Die Slowakei hat sie erreicht, Schotten, Katalanen und Flamen kämpfen dafür, und selbst für Bayern wird sie zunehmend erstrebenswert: die nationale Unabhängigkeit, die Herauslösung  aus einem grösseren Nationalstaat bei gleichzeitiger Beibehaltung der EU-Mitgliedschaft. Avenir Suisse beschäftigte sich an der diesjährigen Herbsttagung mit den Unabhängigkeitsströmungen in Europa.

Mikuláš Dzurinda, langjähriger ehemaliger Premierminister und Aussenminister der Slowakischen Republik, erläuterte in seinem Eröffnungsreferat, warum die Slowakei trotz zunächst ungünstigen Voraussetzungen im Alleingang erfolgreich war. Wilfried Scharnagel, Autor des Buches «Bayern kann es auch allein» und Vordenker der CSU, trug im Anschluss zwölf Thesen vor, warum auch der Freistaat Bayern den Alleingang anstreben sollte. Die von Haig Simonian moderierte Podiumsdiskussion ergänzten Professor Albert Carreras, Stellvertretender Finanzminister Kataloniens, und Matthias Diependaele, Fraktionsvorsitzender der liberalen Neuen Flämischen Allianz im flämischen Parlament.

Samtene Scheidung

Als samtene Scheidung einer Zweckehe bezeichnete Dzurinda die Aufspaltung der Tschechoslowakei im Jahr 1992. Es sei eine Erfolgsgeschichte für beide Staaten geworden, nachdem die Slowakei damals schon ein wenig mit ihrem Schicksal gespielt habe. Von der ehemaligen US-Aussenministerin Madeleine Albright einst als «schwarzes Loch» Europas abgestempelt, produziert der kleine Staat heute pro Kopf der Bevölkerung mehr Autos als alle anderen Länder.
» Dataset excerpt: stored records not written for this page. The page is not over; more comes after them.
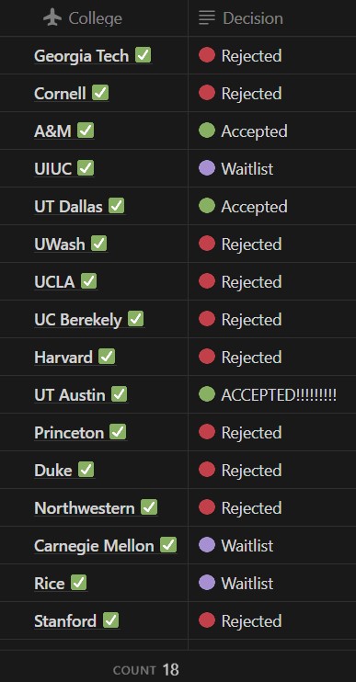356x682 pixels.
Task: Open the UT Dallas page
Action: click(68, 206)
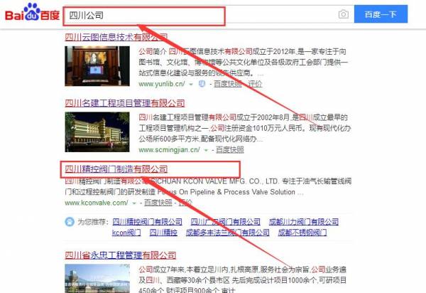Click the camera image search icon
This screenshot has height=293, width=426.
(x=343, y=14)
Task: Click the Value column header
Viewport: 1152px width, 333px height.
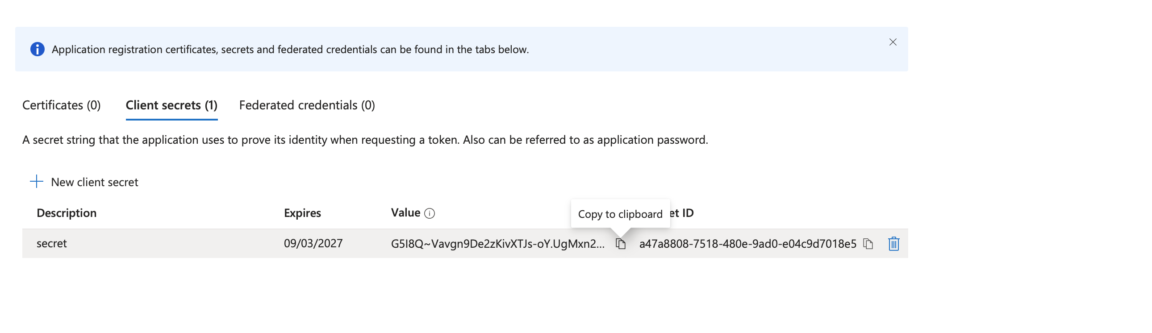Action: click(405, 213)
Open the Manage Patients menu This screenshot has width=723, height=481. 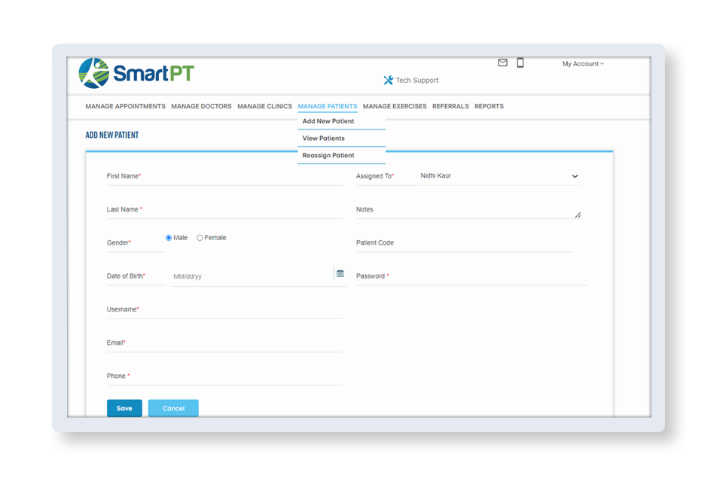[327, 106]

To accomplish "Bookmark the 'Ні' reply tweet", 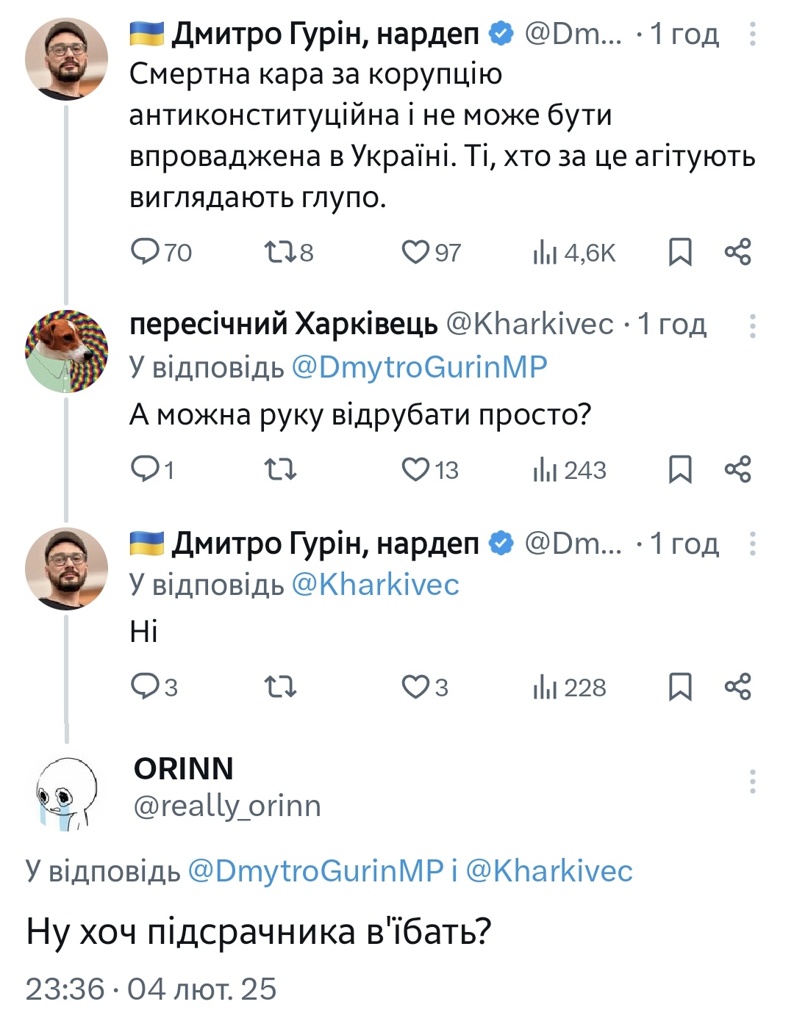I will (x=680, y=687).
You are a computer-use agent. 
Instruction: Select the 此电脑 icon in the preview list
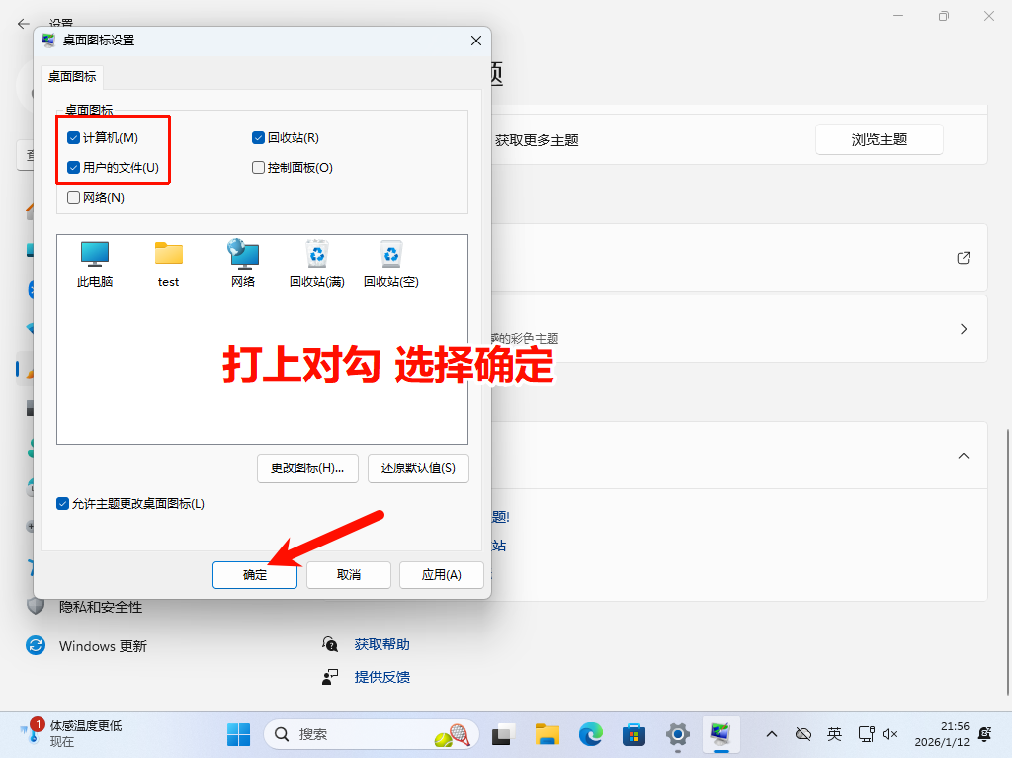click(x=95, y=255)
Er erfüllt die Maastricht-Kriterien und verzeichnete zwischen 2001 und 2012 das stärkste Wirtschaftswachstum aller 27 EU-Staaten.

Die Slowakei habe Reformen angepackt, den Staat modernisiert, das Steuerwesen mit der Einführung einer Flat-Tax radikal vereinfacht – und die Bevölkerung habe mitgezogen. Für den Rückhalt in der Bevölkerung sei es zentral gewesen, die öffentliche Verwaltung strikt nach dem Subsidiaritätsprinzip aufzubauen – also die regionale und lokale Autonomie so wenig wie möglich zu beschneiden und die Minderheiten einzubinden.
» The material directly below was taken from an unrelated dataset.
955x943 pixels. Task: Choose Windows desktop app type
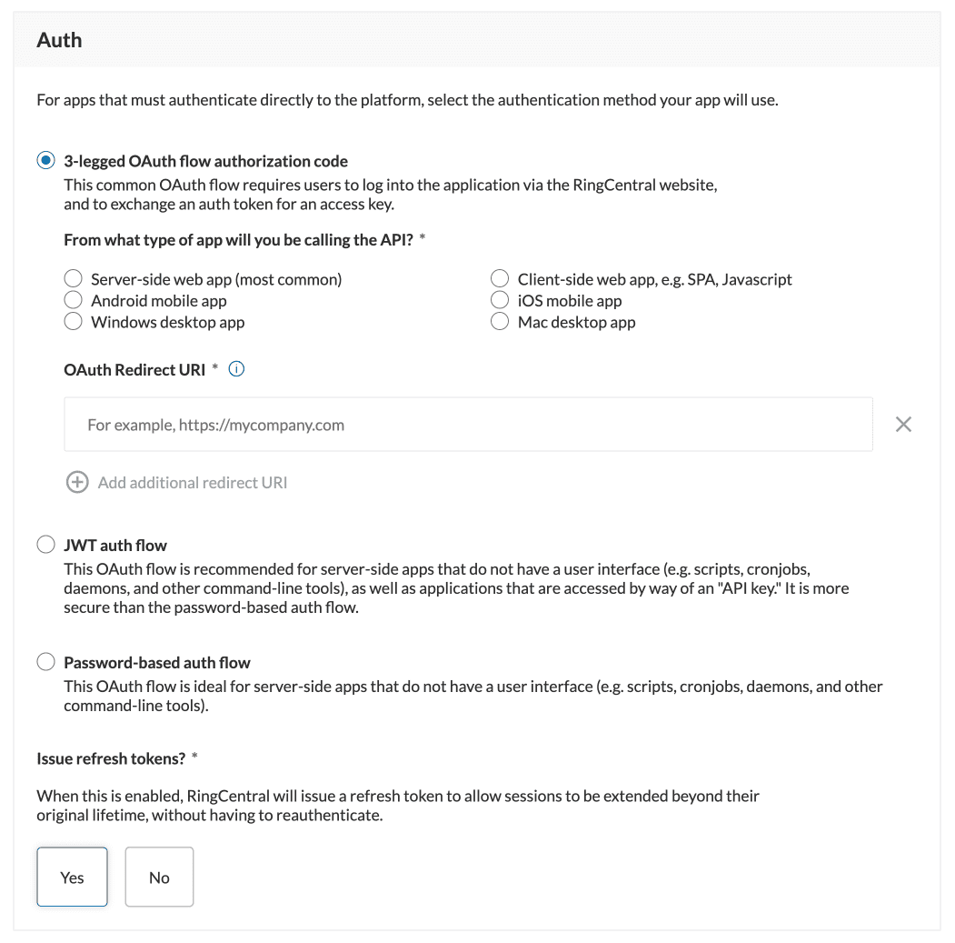click(x=74, y=322)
Wirtschaftspolitische Ohnmacht

Genau das Gegenteil – eine zunehmende Zentralisierung  – ist eine der Hauptursachen für die Unabhängigkeitsbestrebungen in Katalonien, Flandern und Bayern. Die EU habe den Einfluss der einzelnen Regionen und Bundesländer zusätzlich geschwächt. So könne etwa Bayern nicht, wie leise erhofft, in gewissen Punkten direkt mit der EU verhandeln. Das grösste deutsche Bundesland sei im Gegenteil erst recht zum Zahler ohne Stimme geworden, der sich von der EU-Kommission vorschreiben lassen müsse, in welchem Winkel zum Hang die Acker zu pflügen seien, nannte Wolfang Scharnagel ein Beispiel unter vielen für den ausufernden Zentralismus. Auch innerhalb Deutschlands stehe Bayern zunehmend isoliert als grösster von insgesamt drei Nettozahlern 13 Empfängerländern und einem immer stärkeren Zentralstaat gegenüber. Der Länderfinanzausgleich sei ein aus dem Ruder gelaufener Bremsklotz für Deutschland.

Carreras und Diependaele betonten, dass ihr Streben nach mehr Unabhängigkeit nicht nur mit den hohen Transferzahlungen zu tun hat, sondern vor allem damit, dass die Regionen zwar immer mehr zahlen müssen, gleichzeitig aber mit ihren erfolgreichen (wirtschafts-)politischen Vorstellungen innerhalb des Nationalstaates nicht durchdringen. So sei Belgien noch vor einigen Jahren das Land mit der höchsten Autoproduktion pro Kopf der Bevölkerung gewesen. Flandern habe dem Verlust der Wettbewerbsfähigkeit und der Autoindustrie machtlos zusehen müssen, bedauerte Diependaele, weil sich wirtschaftspolitische Reformen in den anderen Regionen Belgiens nicht durchsetzen liessen.

Den meisten relevanteren europäischen Unabhängigkeitsbestrebungen ist gemein, dass sie nicht in erster Linie nationalistisch, sondern eher ökonomisch motiviert sind. Vom Ackerpflügen bis zur Ausbildung von Pflegepersonal: Man solle, so Scharnagel, doch den Regionen überlassen, was sie selber am besten können. Dzurinda hob zum Ausklang der Veranstaltung nochmals die Idee eines liberalen und auch innerhalb der Nationalstaaten föderalistischen Europas der Regionen hervor. Dieses sei der beste Schutz vor xenophoben nationalistischen Strömungen.